Tuberculosis (TB) and Non-Hodgkins lymphoma (NHL) share similar clinical and radiological features, which make diagnosis a challenge. It is often difficult to rule out a diagnosis of extrapulmonary and/or disseminated TB because of its paucibacillary nature and difficulty in accessing the involved organs. In countries with high prevalence of TB like ours, empirical antitubercular treatment (ATT) is started, and the patient is followed up closely for response. We present a rare case of a 54-year old diabetic male who was suspected to be a case of disseminated TB but had a rapid downhill course despite ATT. A postmortem revealed features of a rare, aggressive T-cell NHL masquerading as disseminated TB.
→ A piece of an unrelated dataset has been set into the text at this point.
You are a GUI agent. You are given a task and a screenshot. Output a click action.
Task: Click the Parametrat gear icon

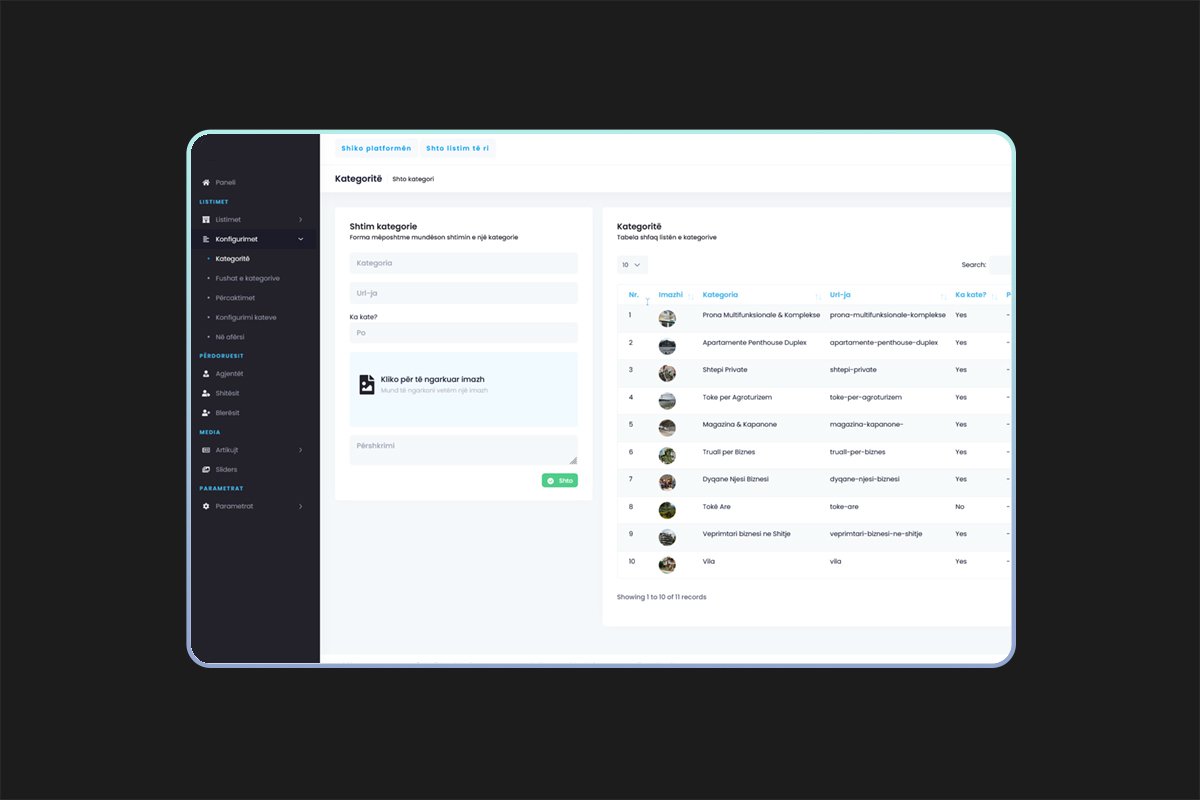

Keywords: Antitubercular treatment, disseminated tuberculosis, T-cell non-Hodgkins lymphoma

How to cite this article:
Misra P, Jassar A, Ghosh AK. A 54-year-old male with diabetic nephropathy and suspected disseminated tuberculosis: Clinicopathologic correlation in a rare diagnosis. Indian J Pathol Microbiol 2018;61:383-8

How to cite this URL:
Misra P, Jassar A, Ghosh AK. A 54-year-old male with diabetic nephropathy and suspected disseminated tuberculosis: Clinicopathologic correlation in a rare diagnosis. Indian J Pathol Microbiol [serial online] 2018 [cited 2020 May 25];61:383-8. Available from: http://www.ijpmonline.org/text.asp?2018/61/3/383/236626





   Clinical Protocol Top


A 54-year-old male, resident of Ghazipur (UP), presented with 10 days' history of decreased appetite, dyspnea, and decreased urine output. Appetite was reduced, but there was no associated nausea, vomiting, diarrhea, pain abdomen, dysphagia/odynophagia, hematemesis, or hemoptysis. The dyspnea was gradually progressive and associated with easy fatigability, but there was no history of chest pain, palpitations, orthopnea, or paroxysmal nocturnal dyspnea. He complained of decreased urine output but denied any history of dark-colored/smoky urine, hematuria, burning/pain during micturition, or passage of any stone/clots/flesh in urine. There was no history of fever.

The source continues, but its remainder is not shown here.